Detailed data is not saved in the aggregation model. If you need to save detailed data, it is not suitable to use the aggregation model. It is recommended to choose the Unqiue Key or Duplicate Key model.

Aggregation model limitations

In the aggregation model, what the model displays externally is the finally aggregated data. In other words, any data that has not yet been aggregated (such as data from two different imported batches) must be displayed in a certain way to ensure consistency. In particular, count calculations on the aggregated model may lead to The result is inaccurate, how can we solve this situation?

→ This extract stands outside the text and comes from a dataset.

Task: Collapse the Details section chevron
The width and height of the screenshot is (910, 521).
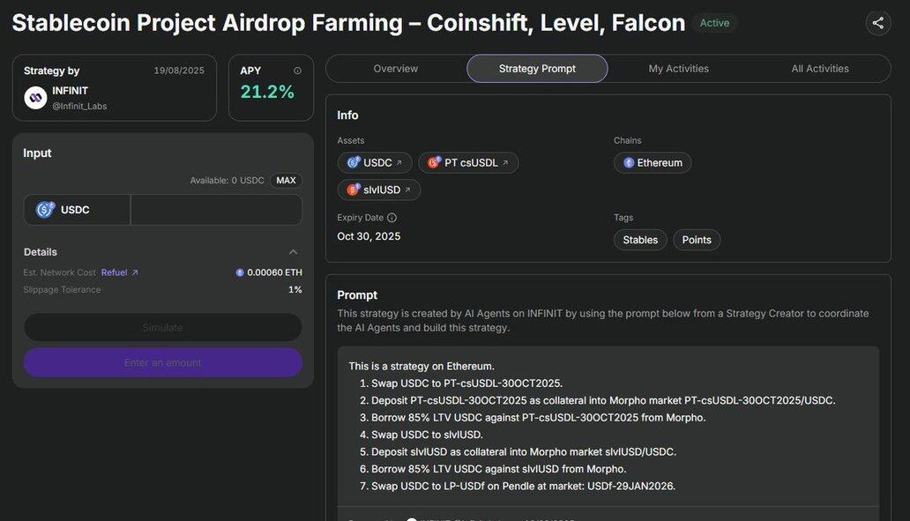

The first method: Add a count column and import the data. The value of this column is always 1. Then the result of select count(*) from table; is equivalent to select sum(count) from table;. The query efficiency of the latter will be much higher than that of the former. However, this method also has usage limitations, that is, users need to ensure that they do not repeatedly import rows with the same AGGREGATE KEY columns. Otherwise, select sum(count) from table; can only express the number of rows imported originally, not the semantics of select count(*) from table;.

Another way: Change the aggregation type of the count column above to REPLACE, and the value will still be 1. Then the results of select sum(count) from table; and select count(*) from table; will be consistent. And this way, there is no restriction on importing duplicate rows.